'My life is on hold': Patient, doctors react as Calgary hospitals cancel elective surgeries
Doctors redeployed as COVID-19 cases surge
Elective surgeries in Calgary have been postponed or cancelled to create ICU capacity in hospitals as COVID-19 cases rise — leaving patients waiting, and worried about the future.
One of those patients is David MacLeod, who was supposed to have an aortic valve replacement this week.
"My surgery is listed as urgent. I don't understand people talking about it being elective surgery. It's not elective surgery. I have to have this, or I cease, is the bottom line," MacLeod said.
"In the meantime, my life is on hold."
Without the surgery, MacLeod says he can't live his life normally, do the activities he enjoys, and his whole family is on hold.
"This surgery, they stop your heart for it. It's not cosmetic surgery, this is serious stuff. Obviously there's a toll on my kids who are worried about me, my wife is worried about me," he says.
MacLeod hasn't been given information on when his surgery will be rescheduled. The longer he waits to have the procedure done, the higher the chances of him needing to have an invasive procedure, he says, which would make recovery much more difficult.
Surgeries are sometimes cancelled to make room for more urgent ones, says Dr. Paul Fedak, a cardiac surgeon in Calgary. But not to the extent that it is happening now. He doesn't know when doctors will be able to get back to operating on those who had their surgeries bumped, and as delays continue he becomes increasingly concerned about patients who are waiting.
Fedak says making phone calls to patients to tell them their surgeries have been delayed is "absolutely brutal."
"It's tough on everybody, we hear from the families, we hear from the patients. You have to think about when you have open heart surgery, the amount of mental stamina it takes to even show up for the surgery ... you're putting your life at risk," Fedak says.

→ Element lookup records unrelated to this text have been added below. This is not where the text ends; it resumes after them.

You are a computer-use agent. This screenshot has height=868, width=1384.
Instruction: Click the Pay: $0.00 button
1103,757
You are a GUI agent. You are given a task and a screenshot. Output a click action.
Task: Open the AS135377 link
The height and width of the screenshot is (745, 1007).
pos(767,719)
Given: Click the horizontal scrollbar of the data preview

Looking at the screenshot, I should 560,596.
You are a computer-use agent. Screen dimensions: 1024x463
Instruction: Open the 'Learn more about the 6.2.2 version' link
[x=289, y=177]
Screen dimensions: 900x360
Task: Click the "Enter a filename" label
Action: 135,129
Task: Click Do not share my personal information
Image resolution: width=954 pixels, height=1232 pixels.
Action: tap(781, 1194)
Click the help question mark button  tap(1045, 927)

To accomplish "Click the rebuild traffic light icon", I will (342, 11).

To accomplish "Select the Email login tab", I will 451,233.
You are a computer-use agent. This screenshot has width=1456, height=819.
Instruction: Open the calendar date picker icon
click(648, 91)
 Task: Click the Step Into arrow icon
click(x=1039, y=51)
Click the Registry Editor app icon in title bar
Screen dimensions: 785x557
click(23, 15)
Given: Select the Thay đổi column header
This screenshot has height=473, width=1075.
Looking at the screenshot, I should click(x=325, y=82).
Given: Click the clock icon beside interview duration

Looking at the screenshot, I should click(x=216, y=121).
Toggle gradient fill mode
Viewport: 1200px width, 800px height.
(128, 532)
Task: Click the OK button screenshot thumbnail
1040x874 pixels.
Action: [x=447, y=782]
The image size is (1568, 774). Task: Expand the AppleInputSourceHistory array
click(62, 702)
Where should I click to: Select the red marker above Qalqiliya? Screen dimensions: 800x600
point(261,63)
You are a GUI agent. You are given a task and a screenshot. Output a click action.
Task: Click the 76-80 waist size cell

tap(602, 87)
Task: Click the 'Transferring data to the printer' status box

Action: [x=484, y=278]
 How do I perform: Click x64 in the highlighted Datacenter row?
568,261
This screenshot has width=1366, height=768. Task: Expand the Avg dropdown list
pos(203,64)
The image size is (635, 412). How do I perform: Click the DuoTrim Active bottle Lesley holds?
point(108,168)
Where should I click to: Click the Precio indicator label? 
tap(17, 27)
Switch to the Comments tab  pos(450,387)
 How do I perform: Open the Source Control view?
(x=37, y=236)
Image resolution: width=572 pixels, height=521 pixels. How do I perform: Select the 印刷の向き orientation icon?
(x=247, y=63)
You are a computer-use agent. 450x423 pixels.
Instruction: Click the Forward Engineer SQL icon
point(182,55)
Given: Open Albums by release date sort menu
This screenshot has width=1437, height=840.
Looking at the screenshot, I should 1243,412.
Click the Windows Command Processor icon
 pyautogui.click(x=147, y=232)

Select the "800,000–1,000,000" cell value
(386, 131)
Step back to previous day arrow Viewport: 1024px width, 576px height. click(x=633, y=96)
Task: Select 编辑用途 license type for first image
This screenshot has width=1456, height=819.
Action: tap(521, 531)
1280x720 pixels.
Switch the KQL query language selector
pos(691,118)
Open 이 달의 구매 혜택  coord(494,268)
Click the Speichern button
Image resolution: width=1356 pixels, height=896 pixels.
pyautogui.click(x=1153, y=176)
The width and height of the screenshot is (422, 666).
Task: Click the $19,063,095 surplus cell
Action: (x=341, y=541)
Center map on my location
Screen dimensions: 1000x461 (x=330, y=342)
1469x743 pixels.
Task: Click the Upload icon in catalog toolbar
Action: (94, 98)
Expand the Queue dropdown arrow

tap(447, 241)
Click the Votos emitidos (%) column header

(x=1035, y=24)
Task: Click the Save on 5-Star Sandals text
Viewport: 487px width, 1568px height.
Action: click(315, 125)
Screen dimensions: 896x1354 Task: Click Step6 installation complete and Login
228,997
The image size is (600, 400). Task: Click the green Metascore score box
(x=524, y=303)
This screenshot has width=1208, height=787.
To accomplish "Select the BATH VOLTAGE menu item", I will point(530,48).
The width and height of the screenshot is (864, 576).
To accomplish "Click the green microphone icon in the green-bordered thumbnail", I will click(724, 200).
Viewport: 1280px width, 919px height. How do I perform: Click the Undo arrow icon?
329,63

"These resources are now being dedicated toward COVID care, and we're scrambling to provide the care that needs to be provided," says Dr. Dan O'Connell, a neck and throat surgeon in Edmonton.
'Chaos is the best way to describe this,' doctor says
Administrators are trying their best to allocate resources, O'Connell says, as health-care workers are stretched, and not able to handle much more.
"Chaos is the best way to describe this COVID influx of patients ... you have these hundreds of patients in the hospital that are taking beds away from normal surgical allocations," he says.